I have discovered and patched a race in the scanning function since a couple
of releases.
To day I checked the current Linux git and the problem is still there.

The problem is the sequence of events when the scan result is reported back.
The wireless_send_event(dev, SIOCGIWSCAN, &wrqu, NULL);
is called before ieee80211_hw_config(local);

ieee80211_hw_config(local) will trig the wpa_supplicant to select an AP.
That may happen before the ieee80211_hw_config() is executed since the
wpa_supplicant
generated actions is executed by an other thread (wpa_supplicant).

The result is that:
- wpa_supplicant setup for an association to an ap using correct channel.
- ieee80211_hw_config() reset the channel to the value before the SCAN
started.
- the association request will be sent out using the wrong channel.

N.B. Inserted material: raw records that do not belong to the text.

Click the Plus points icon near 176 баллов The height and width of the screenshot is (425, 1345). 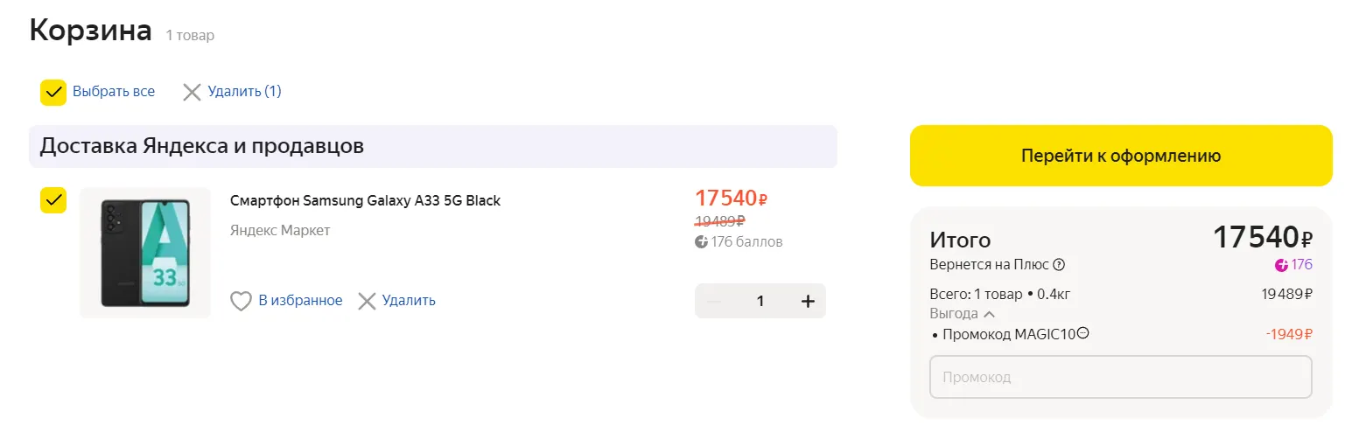(701, 242)
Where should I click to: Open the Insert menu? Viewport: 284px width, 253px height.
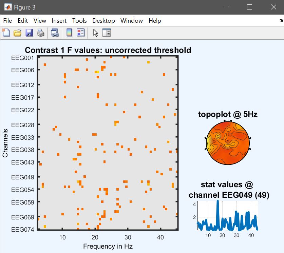59,21
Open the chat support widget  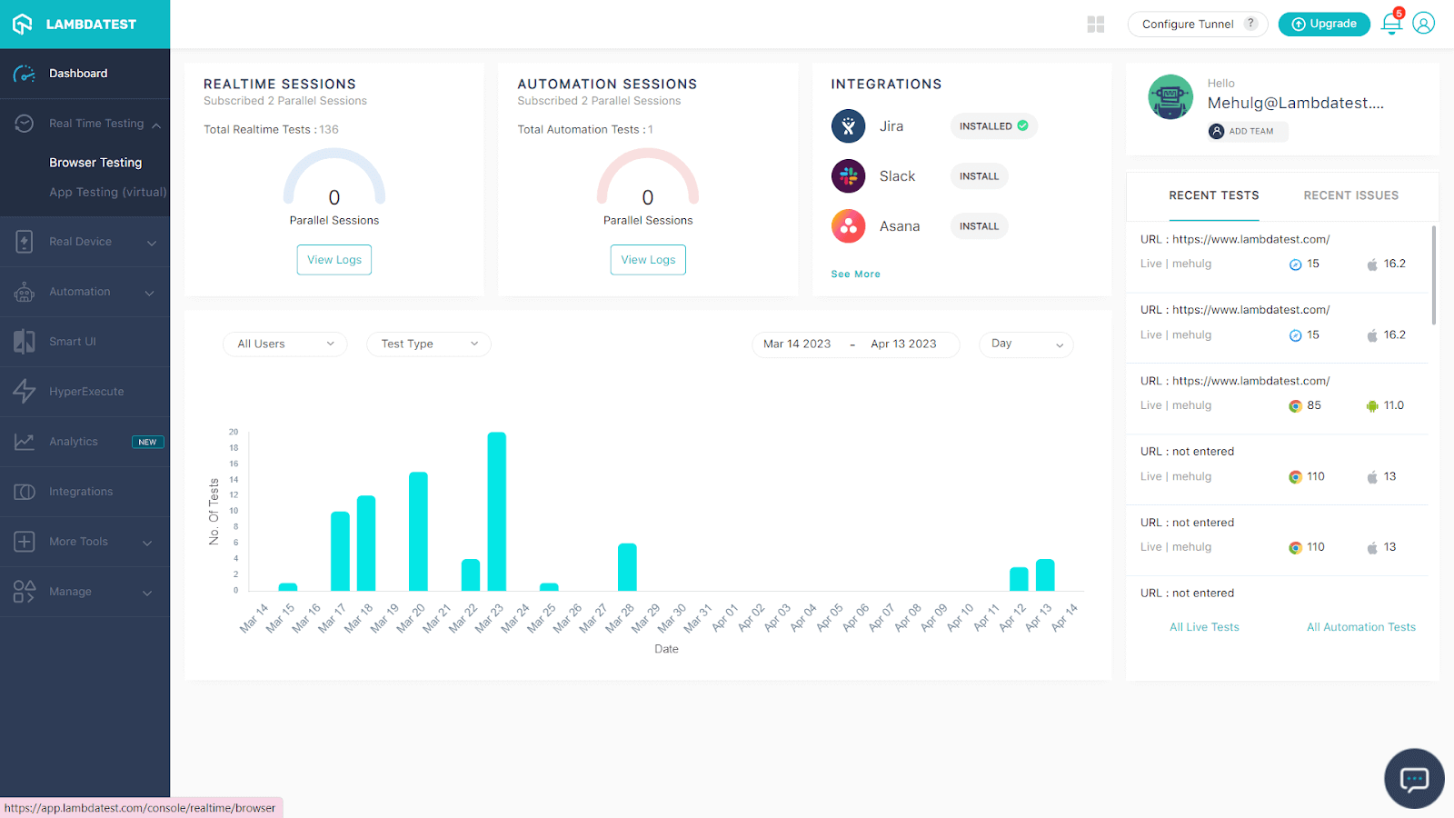(1414, 779)
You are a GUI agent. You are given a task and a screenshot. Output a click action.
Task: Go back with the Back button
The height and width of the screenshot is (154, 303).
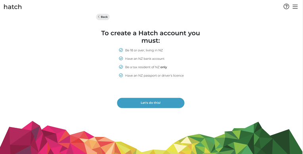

Attached you will find the patch for 2.6.27.
It is not a perfect patch since the code is duplicated but it works :)


Regards
Lars


Attachments:
lae-mac80211-mlme-SIOCGIWSCAN-race.patch (1.20 kB)

2009-02-24 07:05:57

by Lars Ericsson

[permalink] [raw]
Subject: RE: SIOCGIWSCAN-race

> On Mon, 2009-02-23 at 16:11 -0500, John W. Linville wrote:
> > On Sat, Feb 21, 2009 at 08:33:06AM +0100, Lars Ericsson wrote:
> > > Hi Johannes,
> > >
> > > I have discovered and patched a race in the scanning function since a
couple
> > > of releases.
> > > To day I checked the current Linux git and the problem is still there.
> > >
> > > The problem is the sequence of events when the scan result is reported
back.
> > > The wireless_send_event(dev, SIOCGIWSCAN, &wrqu, NULL);
> > > is called before ieee80211_hw_config(local);
> > >
> > > ieee80211_hw_config(local) will trig the wpa_supplicant to select an
AP.
> > > That may happen before the ieee80211_hw_config() is executed since the
> > > wpa_supplicant
> > > generated actions is executed by an other thread (wpa_supplicant).
> > >
> > > The result is that:
> > > - wpa_supplicant setup for an association to an ap using correct
channel.
> > > - ieee80211_hw_config() reset the channel to the value before the SCAN
started.
> > > - the association request will be sent out using the wrong channel.
> > >
> > >
> > > Attached you will find the patch for 2.6.27.
> > > It is not a perfect patch since the code is duplicated but it works :)
> >
> > Looks like the patch would need to be reworked -- the code in 2.6.29
> > and later is different.
>
> and the new code with cfg80211 is even more different ;)
>

OK, I have not moved in to the 'cfg80211' world, yet.
Johannes; do you create the patch for this ?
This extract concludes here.